The Halabja warfare featured prominently in Hussein’s second trial, where he faced charges of genocide for his Anfal, or “spoils of war,” campaign against Kurds living in the northern reaches of Iraq.
Mahmoud Othman, a Kurdish lawmaker, had urged the government to delay executing Hussein and top members of his regime at least until the conclusion of the Anfal trial. He wanted them to identify those responsible for the chemical weapons unleashed on Kurdish villagers, including the foreign companies and countries that supplied the parts to make them.
“A lot of secrets will go to the grave with Saddam and his group,” he predicted. “If these trials continue without those people, what is the use?”
Under Iraqi law, all pending charges against Hussein will be dropped, and he will not be tried posthumously. But this does not affect charges against six others: Ali Hassan Majid, the northern military commander at the time; Sultan Hashim Ahmad Jabburi Tai, the campaign’s military commander; Sabir Abdul Aziz Douri, director of military intelligence; Hussein Rashid Mohammed, another senior military officer; Taher Tawfiq Ani, governor of Nineveh province; and Farhan Mutlaq Jubouri, head of military intelligence in the region.
Raed Juhi, an investigative judge and spokesman for the Iraqi High Tribunal, said the Anfal trial and other cases, about a dozen in all, would continue.
The next scheduled to begin concerns the brutal crackdown that took place when Shiite Muslims and Kurdish fighters rebelled at the end of the 1991 Persian Gulf War, anticipating that the U.S. would support them.
Some survivors of the sweeping arrests and killings doubt the case will now make it to trial.
“Who is going to be tried now that there is no Saddam?” asked Mohammed Mousawi, a 58-year-old retired teacher in the southern Shiite city of Najaf.
Mousawi’s brother went out to buy bread one day 15 years ago and never returned. Three other relatives disappeared about the same time. “We have no idea what happened to them,” he said. “I suspect they are in one of the mass graves.”

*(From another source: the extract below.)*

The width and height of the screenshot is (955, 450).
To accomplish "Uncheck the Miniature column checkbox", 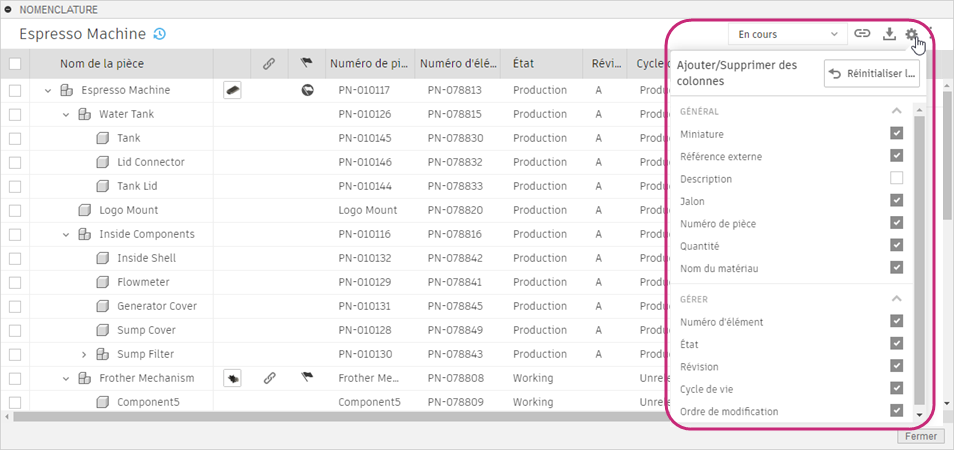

Human rights groups that have monitored Hussein’s cases before the Iraqi High Tribunal say there is ample reason to fear that Iraq’s government leaders might abandon the process.
“My sense from the start is that the whole undertaking seemed unnecessary to them, a waste of time and resources,” said Richard Dicker, director of the International Justice Program at New York-based Human Rights Watch.
He cited the replacement of judges who appeared too lenient or sympathetic to Hussein, and a failure to provide sufficient security to defense attorneys, two of whom were killed.
The cursory way in which the court dispensed with Hussein’s appeal and the speed with which he was sent to the gallows raised concern about political interference in the judicial system.
“It looks like the trial is buckling to the political process,” said Hanny Megally, who heads the International Center for Transitional Justice’s Middle East and North Africa program.
“The fear is that after [the next trial], which focuses on Shia, they may say: ‘Look, this is expensive, this is taking a long time, let’s call it a day.’
“On the other side of the coin,” he said, “maybe without the big shot in the courtroom, people will start to focus more on the violations and the complaints and those stories will come out more.”
For some in the ongoing Kurdish case, it was enough to see Hussein hang.
Aisha, a 51-year-old Kurdish villager who gave only one name, will never forget the day she recently faced the late dictator in court and told him about her husband, who disappeared when their village was razed during the Anfal campaign.
“I thought that I would be able to face neither him nor this whole experience,” she recalled from a small home in Irbil, “yet I found myself very strong and I faced him fiercely.”
It does not matter to Aisha that Hussein was executed for crimes from the previous trial.
“We got our revenge against a criminal today,” she said.
Special correspondent Abdulsalam Madani in Irbil contributed to this report.